Table 6.
Pros and Cons of using CMR for assessing myocardial fibrosis in mice
| Pros | Cons |
|---|---|
| • Noninvasive: CMR is a noninvasive imaging technique. It doesn’t require complex surgical procedures or tissue sampling, and therefore, is not a terminal procedure. | • Indirect measure of fibrosis: CMR provides an indirect measure of cardiac fibrosis, and not all methods/sequences have been validated against cardiac biopsy samples with direct measures of collagen fibers. Depending on the imaging methods and mouse models used, this may lead to an over or under representation of cardiac fibrosis. CMR results should be validated with histological analysis incorporating stains for collagen including Masson's trichrome or Picrosirius red. Molecular assessment of collagen gene and protein abundance by qPCR or Western blotting can also be used as a complementary approach. |
| • Longitudinal Studies: Since CMR is noninvasive, it allows for longitudinal studies, enabling researchers to monitor changes in fibrosis over time within the same animal.

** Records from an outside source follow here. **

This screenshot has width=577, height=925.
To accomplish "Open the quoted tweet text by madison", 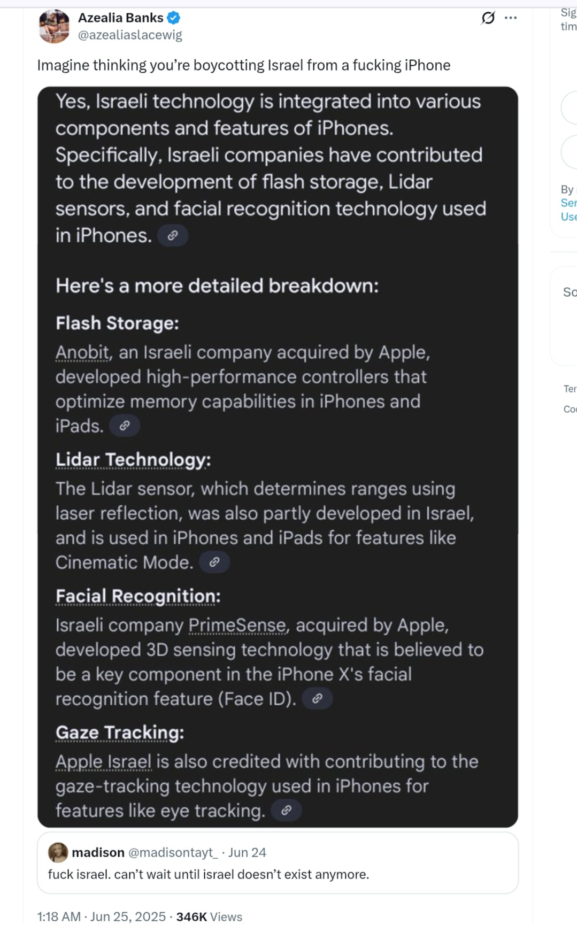I will [209, 874].
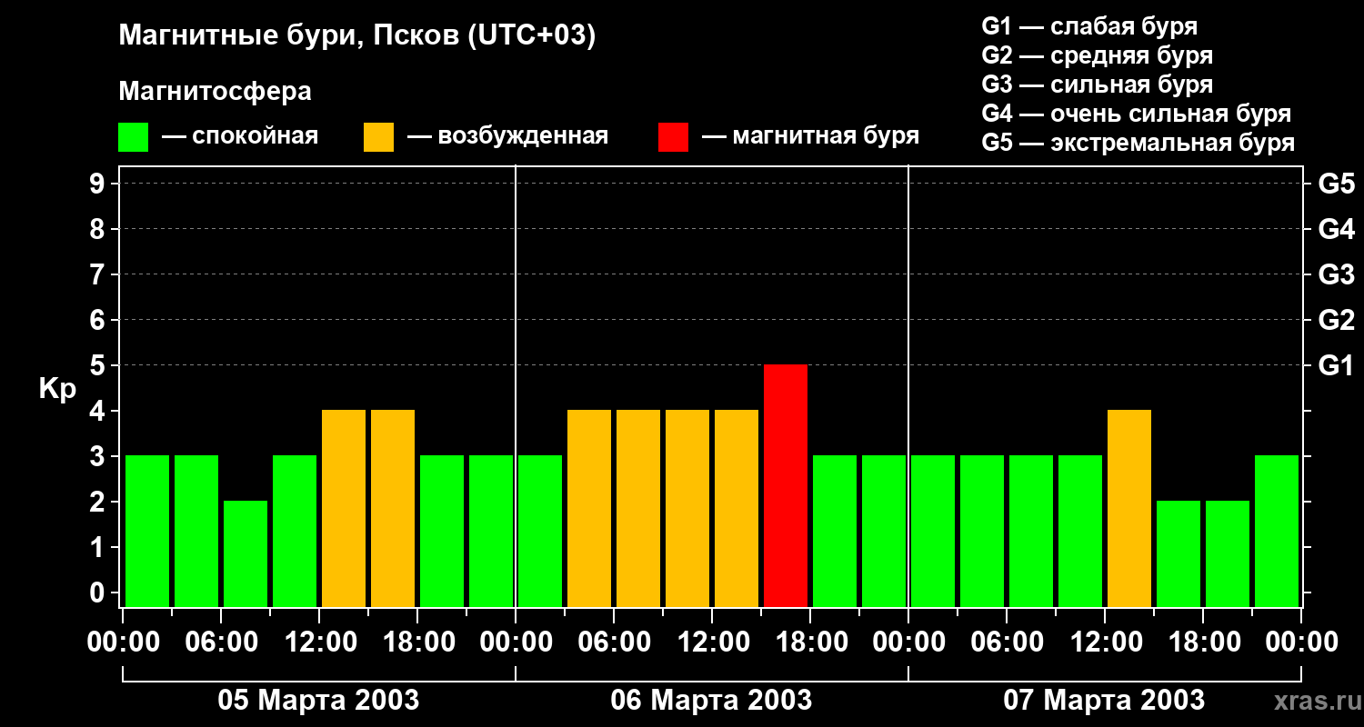The width and height of the screenshot is (1364, 727).
Task: Select the only orange bar on 07 Марта
Action: 1129,508
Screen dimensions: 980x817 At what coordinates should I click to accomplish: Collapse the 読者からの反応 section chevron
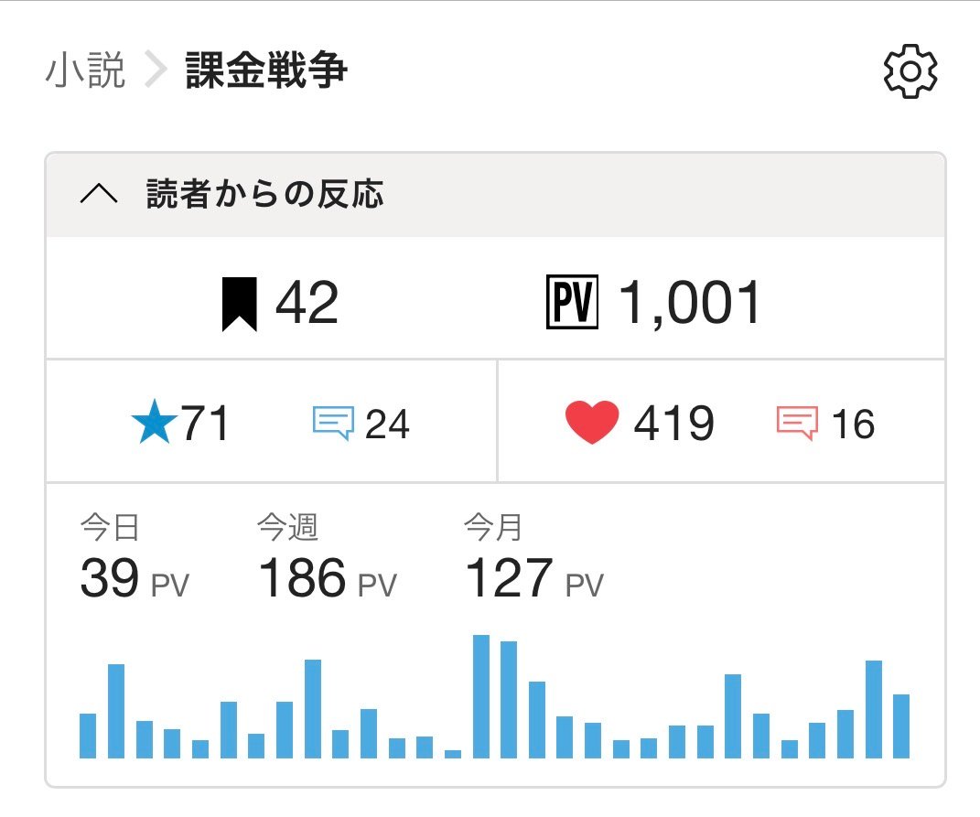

This is critical for understanding disease progression with or without interventions or treatments. | • Cost and Infrastructure: CMR is a relatively expensive imaging modality, and it requires specialized equipment and facilities. This can be a limiting factor for some research groups. |
| • Multiparameter Imaging: Multiple imaging sequences or modalities can be used to obtain comprehensive data on cardiac structure and function, in addition to cardiac fibrosis in the same mice. | • Limitations detecting diffuse fibrosis: CMR techniques require further optimization to accurately and reproducibly detect diffuse fibrosis in mice. This limits the ability to detect subtle changes in diffuse fibrosis with interventions or treatments. |
CMR, cardiac magnetic resonance; qPCR, quantitative polymerase chain reaction.